Autonomía universitaria y el peso histórico del camión del Ejército en UNAM
La autonomía de la UNAM, consagrada en la fracción VII del Artículo 3 de la Constitución Política de los Estados Unidos Mexicanos, es un pilar intocable que protege a la institución de injerencias externas. Aunque no existe un reglamento explícito que prohíba la entrada de vehículos militares, el principio subyacente hace que cualquier incursión sea interpretada con cautela. El incidente del camión del Ejército en UNAM reavivó debates sobre estos límites, especialmente en un país donde la historia ha marcado profundas cicatrices.
Uno de los episodios más sombríos que ilustra esta sensibilidad es la ocupación de Ciudad Universitaria en 1968. El 18 de septiembre de ese año, bajo las órdenes del presidente Gustavo Díaz Ordaz, el Ejército Mexicano irrumpió en el campus para desmantelar el movimiento estudiantil del Consejo Nacional de Huelga (CNH). Más de mil 500 personas fueron detenidas en un operativo que violó flagrantemente la autonomía y sirvió de preludio a la masacre de Tlatelolco el 2 de octubre. Aquel evento, que dejó cientos de víctimas, transformó la percepción de la presencia militar en la UNAM de un mero hecho logístico a un símbolo de represión estatal.
Lecciones del pasado y su eco en el presente
Hoy, más de medio siglo después, el mero avistamiento de un camión del Ejército en UNAM evoca esos fantasmas históricos. Aunque las circunstancias son radicalmente distintas —un error de navegación versus una invasión planificada—, la memoria colectiva no distingue matices con facilidad. Expertos en historia educativa señalan que estos incidentes, por menores que parezcan, sirven como recordatorios de la fragilidad de la autonomía en tiempos de crisis. La universidad, como espacio de pensamiento libre, debe mantenerse al margen de cualquier sombra castrense, y el suceso del 7 de octubre refuerza esa urgencia.
En los pasillos de Ciudad Universitaria, estudiantes y académicos han expresado su malestar de manera contenida pero firme. Algunos convocan a asambleas para discutir protocolos de ingreso, mientras otros usan las redes para demandar mayor transparencia en las colaboraciones con agencias federales. El camión del Ejército en UNAM, en esencia, no fue más que un desvío equivocado, pero su impacto trasciende lo accidental, tocando fibras profundas de la identidad nacional.

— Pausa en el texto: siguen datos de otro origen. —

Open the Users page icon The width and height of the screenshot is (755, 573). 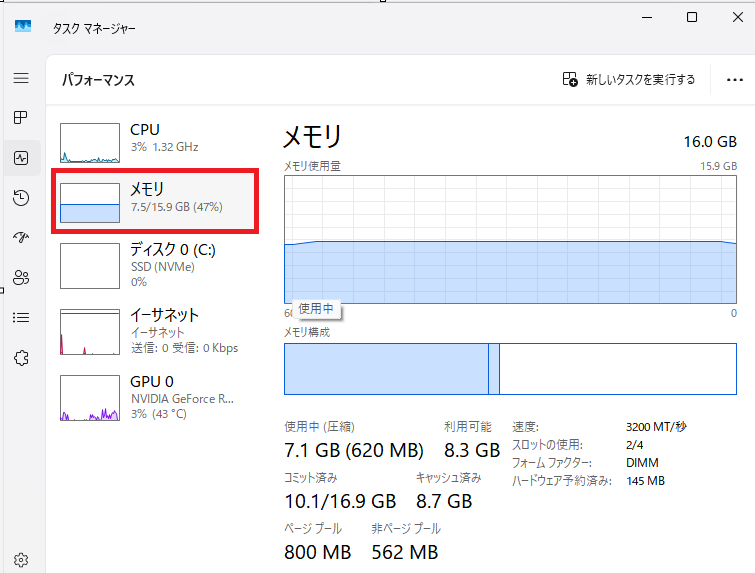(21, 277)
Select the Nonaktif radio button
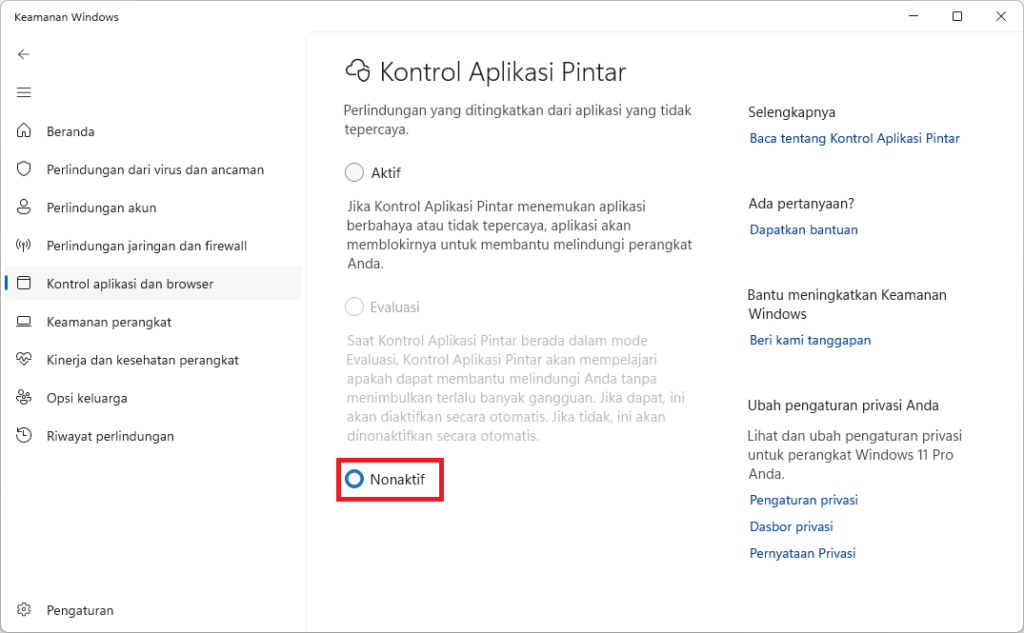This screenshot has width=1024, height=633. click(354, 479)
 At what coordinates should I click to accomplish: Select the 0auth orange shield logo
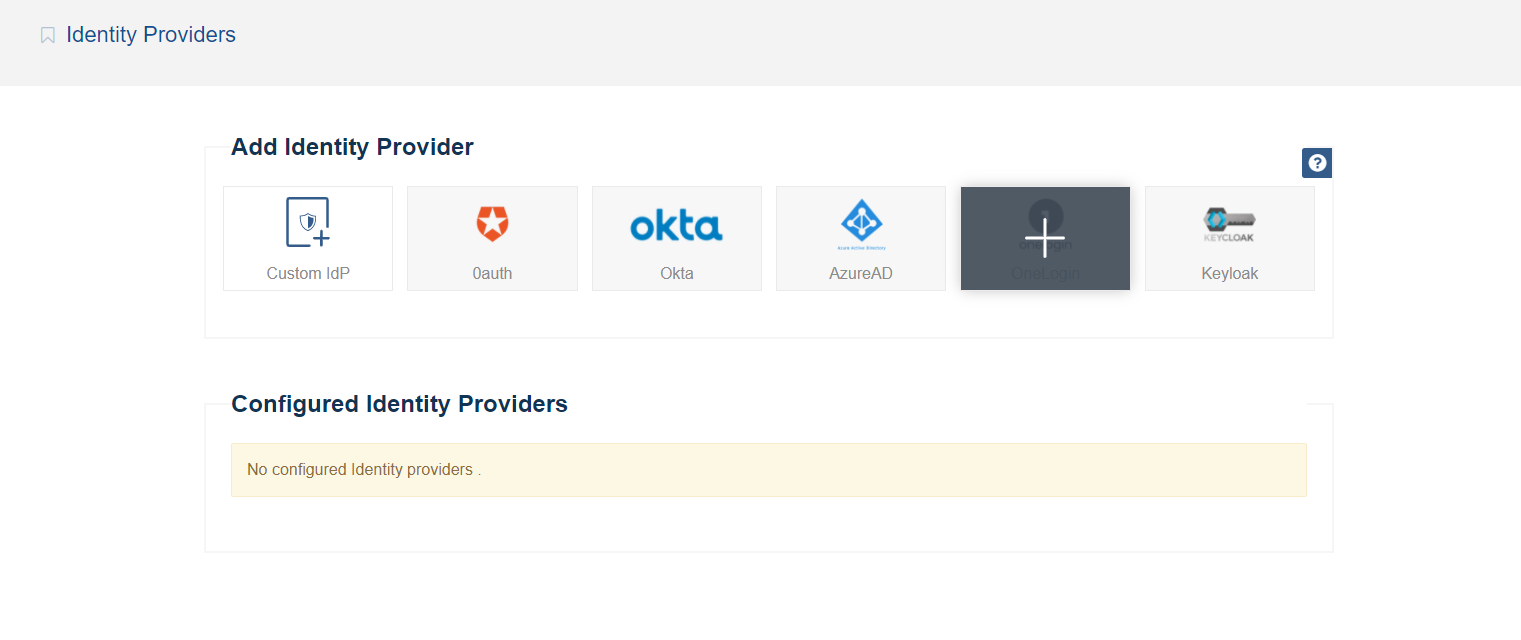pos(492,223)
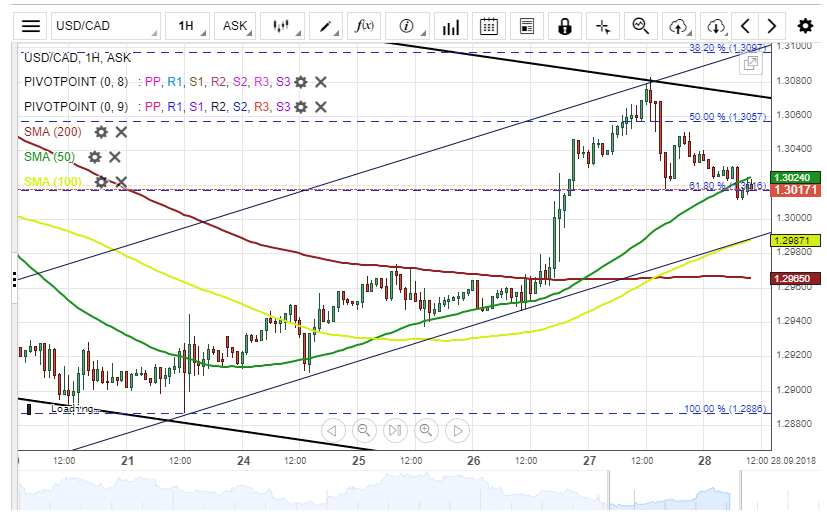Remove the SMA (50) indicator
Image resolution: width=827 pixels, height=516 pixels.
tap(115, 156)
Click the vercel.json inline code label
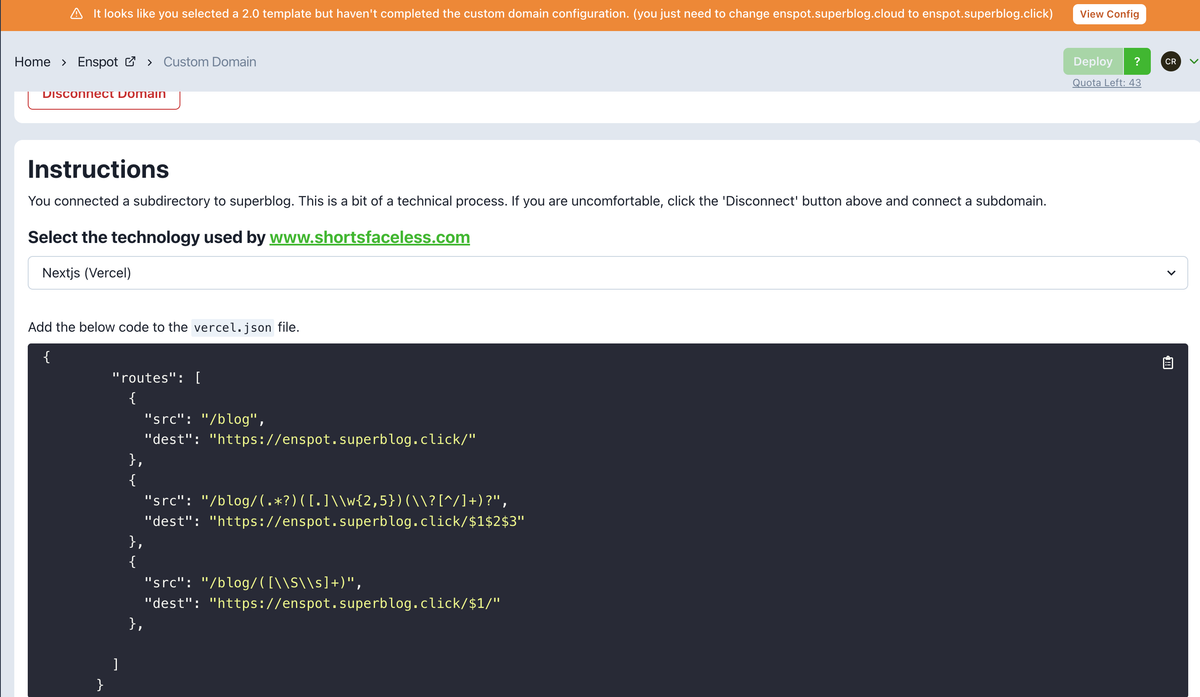Viewport: 1200px width, 697px height. (x=231, y=327)
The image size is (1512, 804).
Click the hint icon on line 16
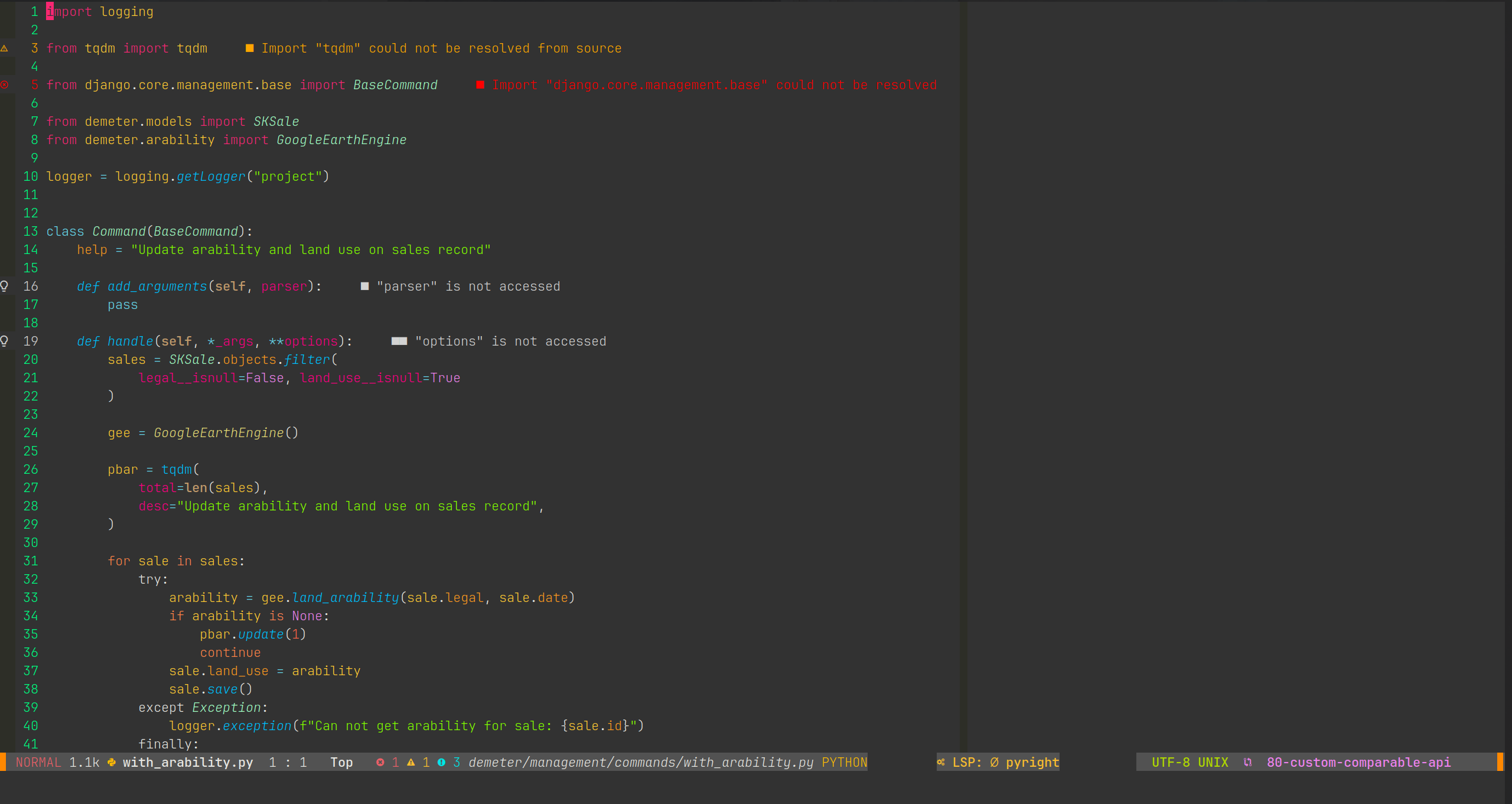point(9,286)
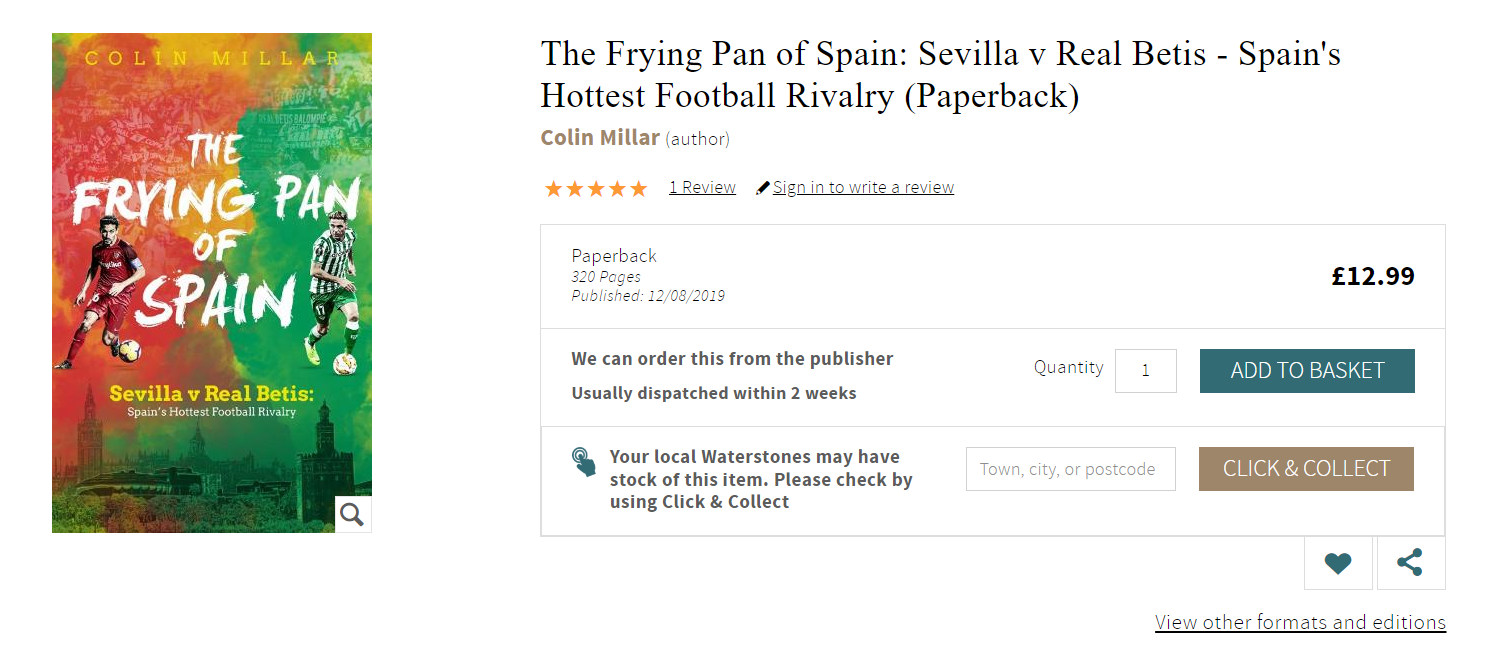
Task: Click the middle star of the rating
Action: pyautogui.click(x=596, y=188)
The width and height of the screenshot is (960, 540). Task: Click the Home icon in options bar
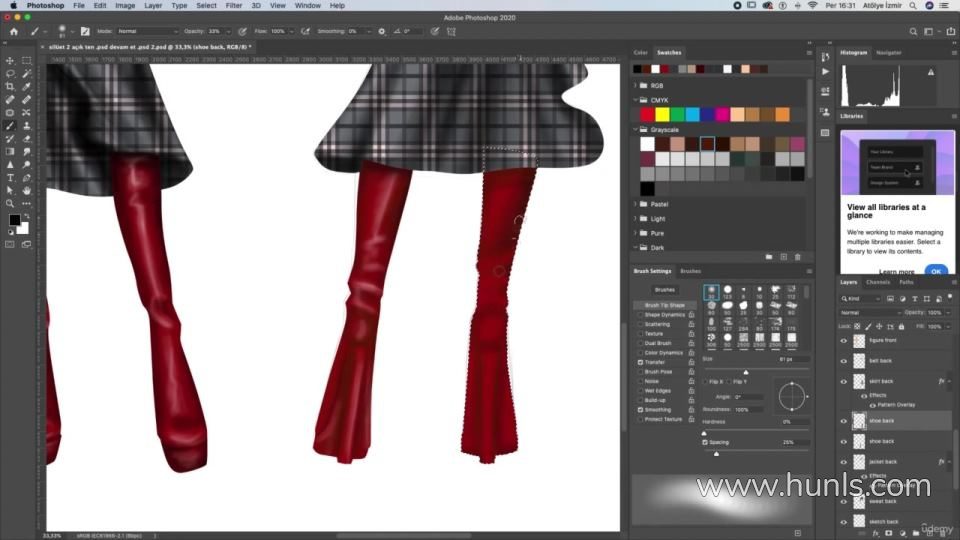point(13,31)
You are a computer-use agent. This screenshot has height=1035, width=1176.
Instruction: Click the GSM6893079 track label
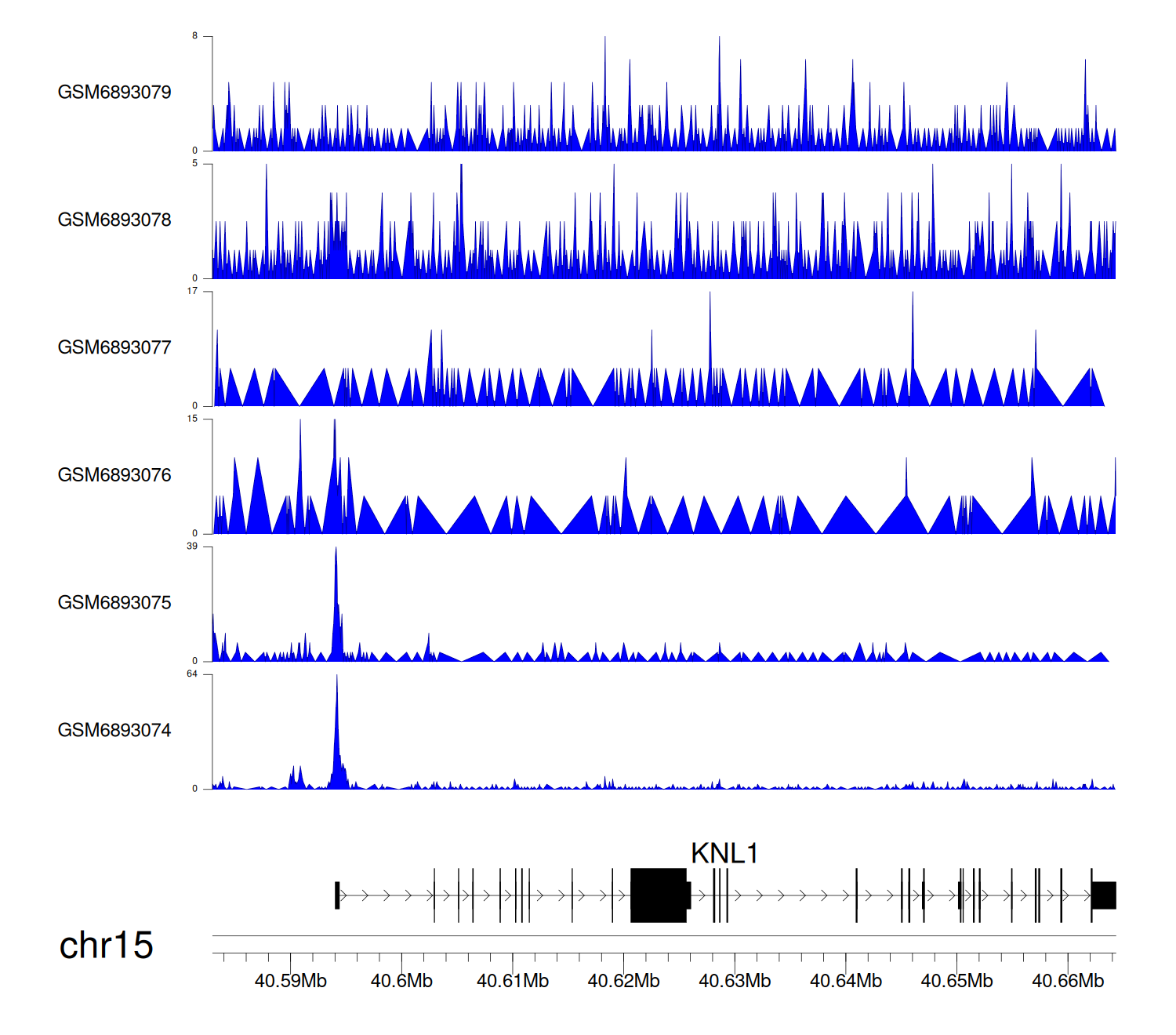tap(114, 93)
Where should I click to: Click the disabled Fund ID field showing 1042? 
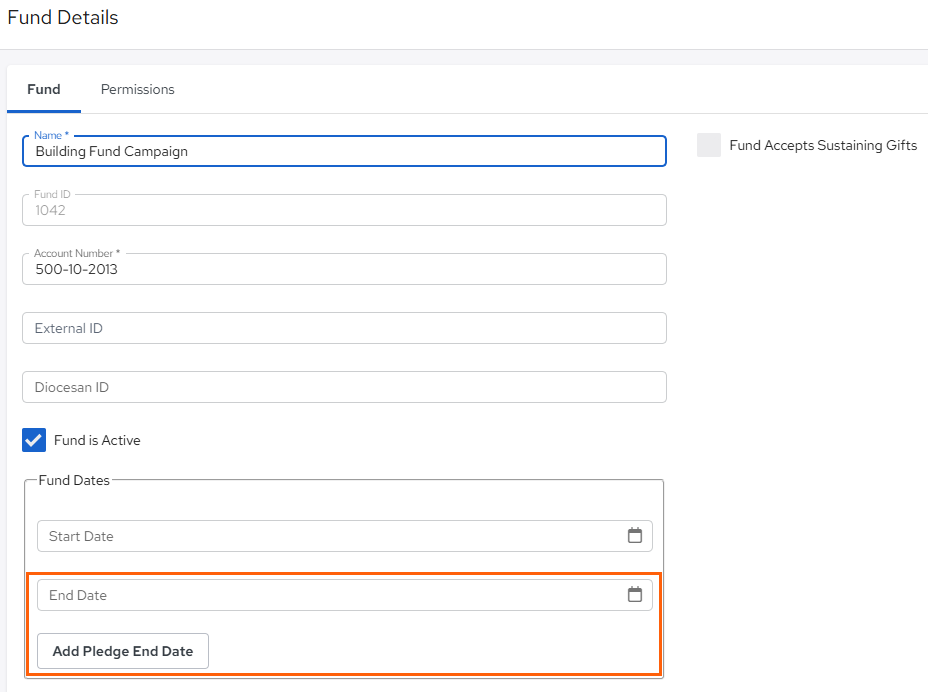(x=344, y=210)
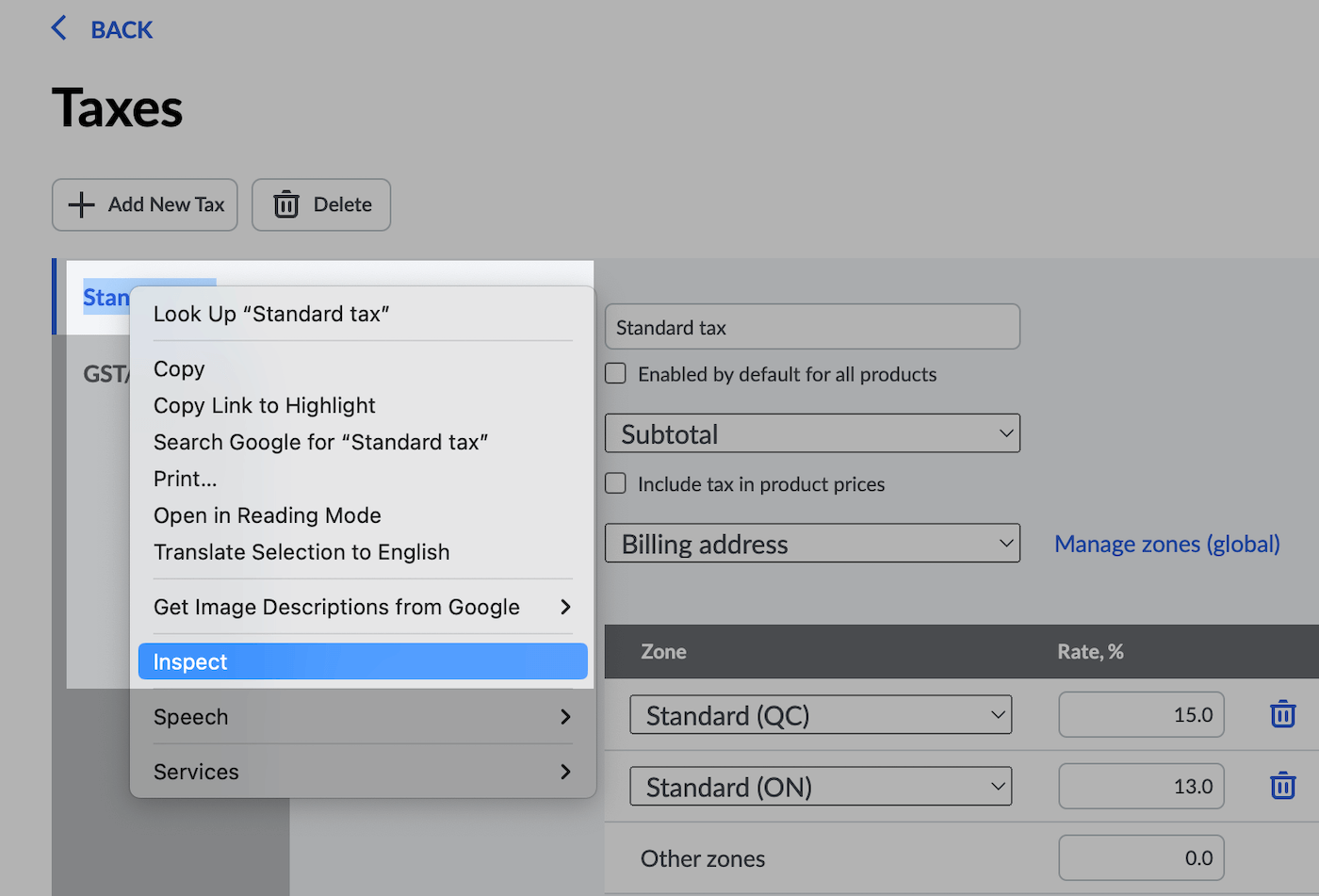Choose Translate Selection to English
The image size is (1319, 896).
click(301, 552)
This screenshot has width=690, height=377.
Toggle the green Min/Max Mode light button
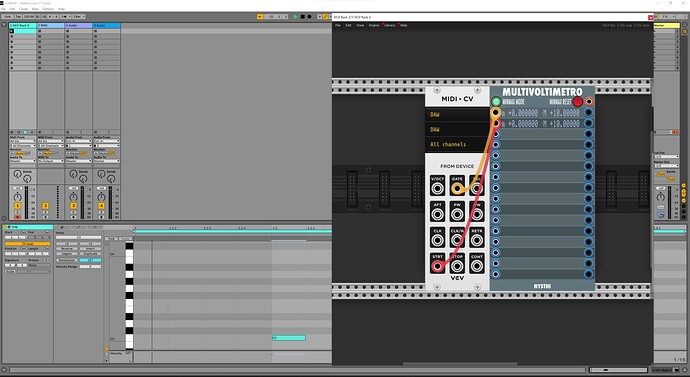496,102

La cobertura de este evento ha sido amplia, con medios locales destacando la rapidez de la respuesta universitaria. Fuentes cercanas a la Secretaría de Seguridad y Protección Ciudadana han compartido detalles adicionales sobre la ruta errónea del conductor, confirmando que no había intenciones ocultas. De igual modo, reportes internos de la UNAM, accesibles a través de sus canales oficiales, detallan el protocolo seguido durante la interceptación, enfatizando el rol proactivo de su equipo de seguridad.
En conversaciones informales con miembros de la comunidad estudiantil, se menciona que el incidente ha impulsado revisiones internas sobre accesos vehiculares, inspiradas en guías de mejores prácticas de instituciones educativas similares. Además, analistas de seguridad pública, consultados en foros especializados, coinciden en que estos errores logísticos son comunes en entornos urbanos densos como Ciudad Universitaria, pero subrayan la necesidad de capacitaciones específicas para evitar repeticiones.
Finalmente, el camión del Ejército en UNAM deja una lección clara: en la intersección de seguridad y educación, cada paso debe medirse con precisión para preservar la esencia de lo que hace grande a esta institución. Mientras la universidad avanza en sus medidas preventivas, la sociedad observa, recordando que la vigilancia no debe eclipsar la libertad.